Partridge said the weak underlying employment results mean that median-income families are "really, really stretched right now."
Brad McMillan, chief investment officer at Commonwealth Financial Network, said earnings expectations among investors are too lofty.
"I think we're really getting to the point where there isn't too much else we can do to meet those expectations," he predicted. "The gap is going to come when the market starts to realize, no, we're not actually going to see that kind of earnings growth going forward."
Valuations have risen from about 14 times earnings on the S&P 500 to about 17. But according to McMillan, "there really hasn't been this huge increase in the bottom line.
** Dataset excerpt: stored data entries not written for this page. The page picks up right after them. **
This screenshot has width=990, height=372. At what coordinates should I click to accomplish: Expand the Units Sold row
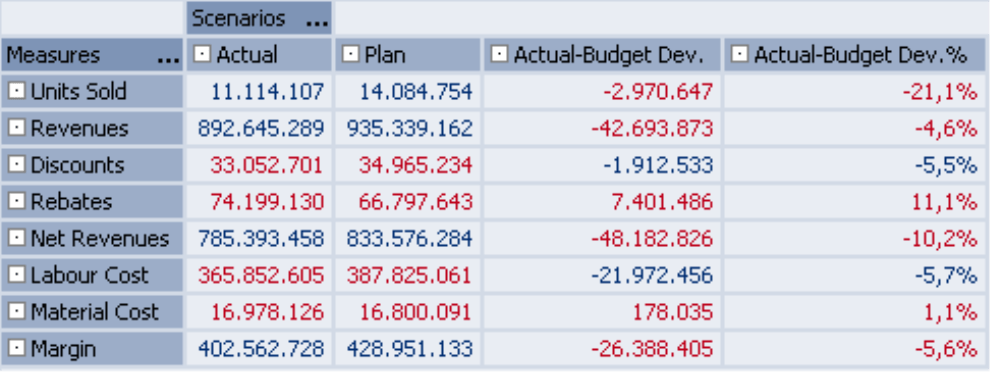pyautogui.click(x=16, y=92)
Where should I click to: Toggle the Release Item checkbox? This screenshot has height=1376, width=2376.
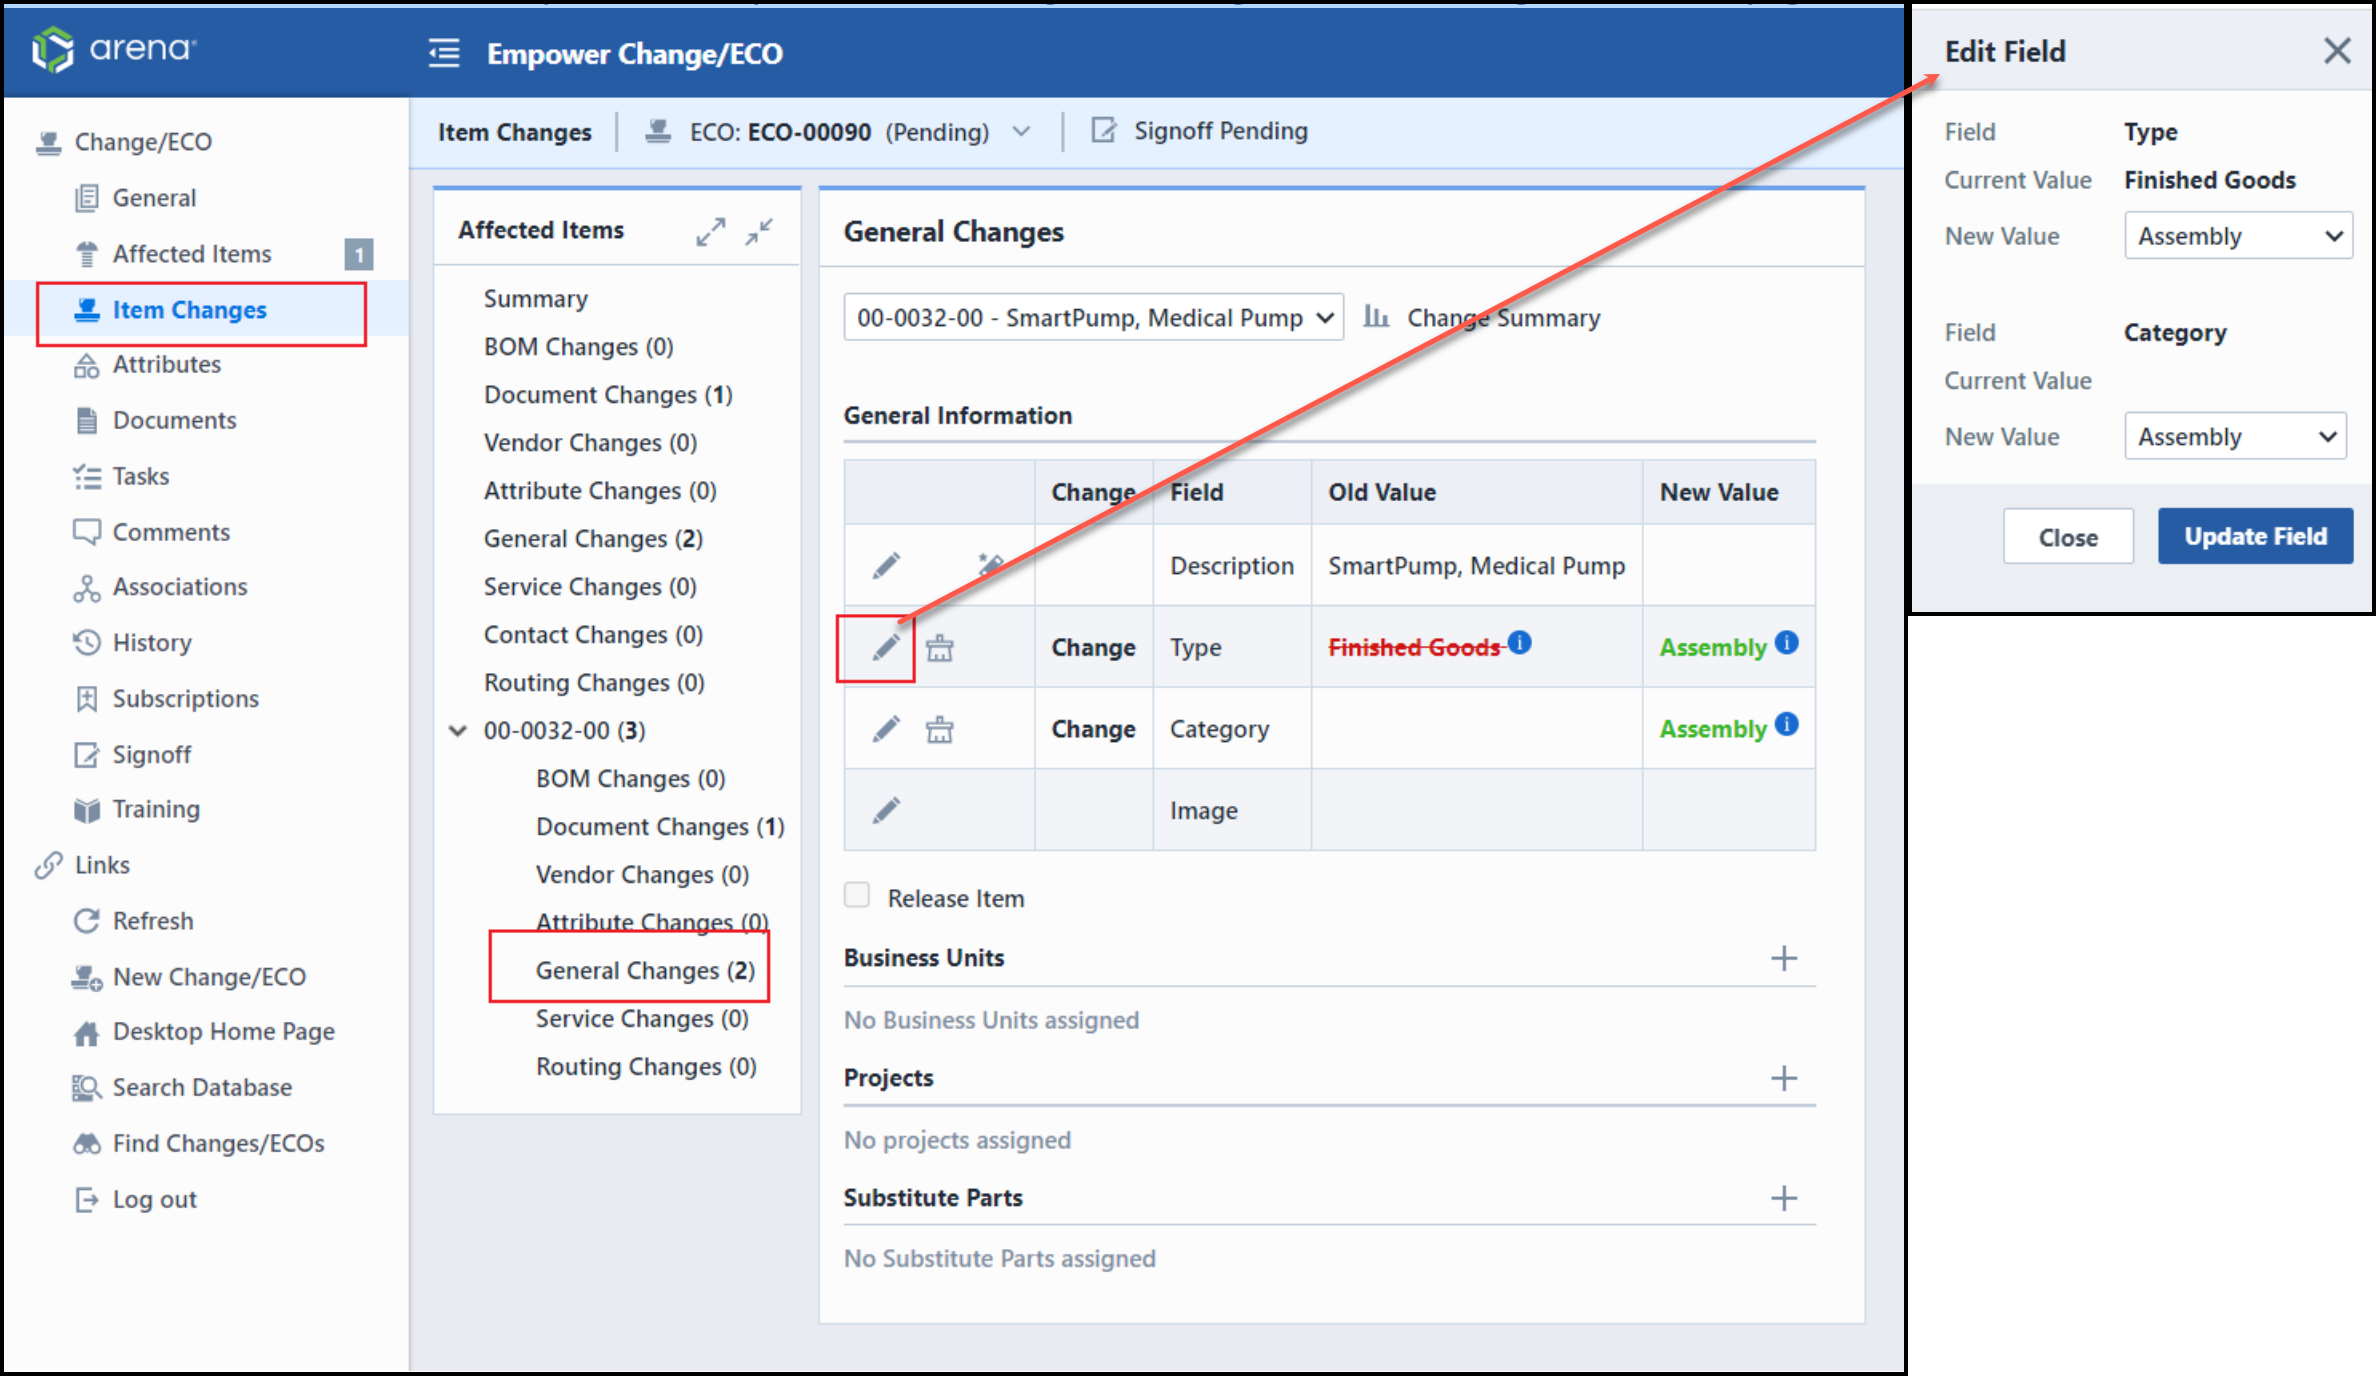pos(855,898)
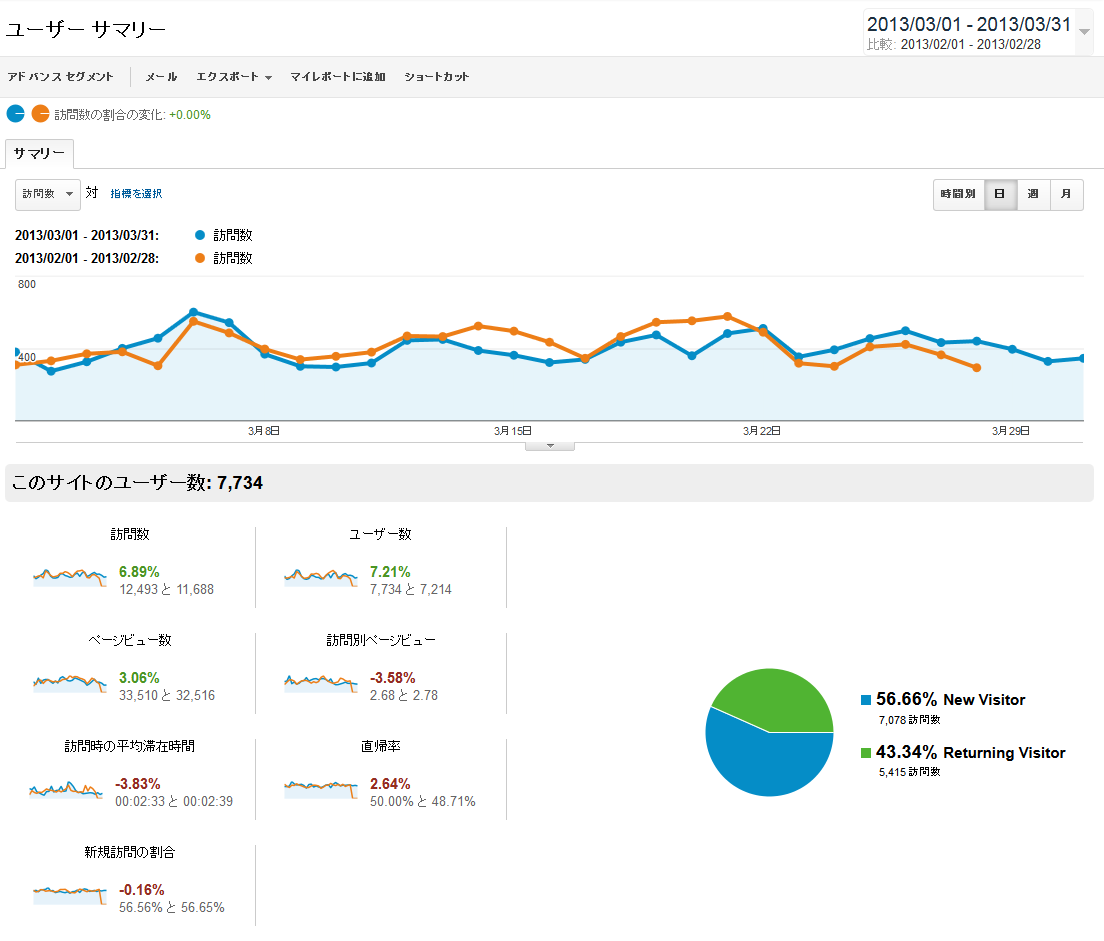Click the ユーザー数 sparkline thumbnail
Viewport: 1104px width, 941px height.
320,577
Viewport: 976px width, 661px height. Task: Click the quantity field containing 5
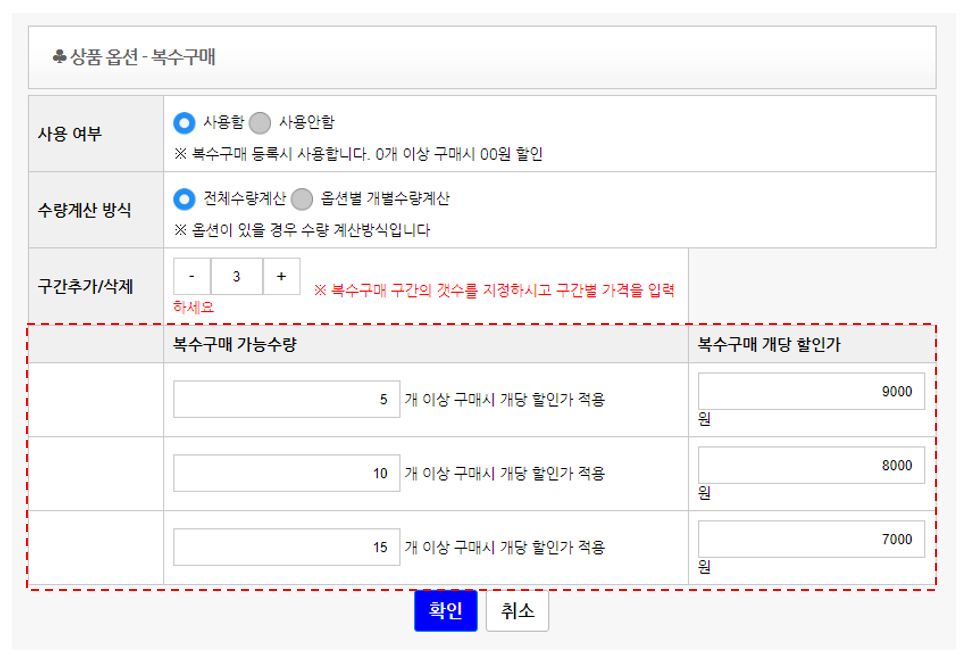(286, 399)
It's really been more a function of valuations continuing to expand in the wake of really high profit margins."
Russ Koesterich, chief investment strategist at BlackRock Inc., predicted the Federal Reserve's campaign to taper its asset purchases could have some unwanted impact, such as forcing mortgage rates higher or pushing investors to abandon riskier bonds.
For millions of Americans, a stock market correction may not have as much consumer impact as might be expected, according to
CNNMoney.
Stock ownership, even in retirement accounts, reached a record low of 52 percent in 2013, down from 62 percent only five years previously, according to a Gallup survey, CNNMoney reported.
Some economists believe growing home prices and an improving job market have far greater impact on most Americans than a buoyant stock market does, CNNMoney said.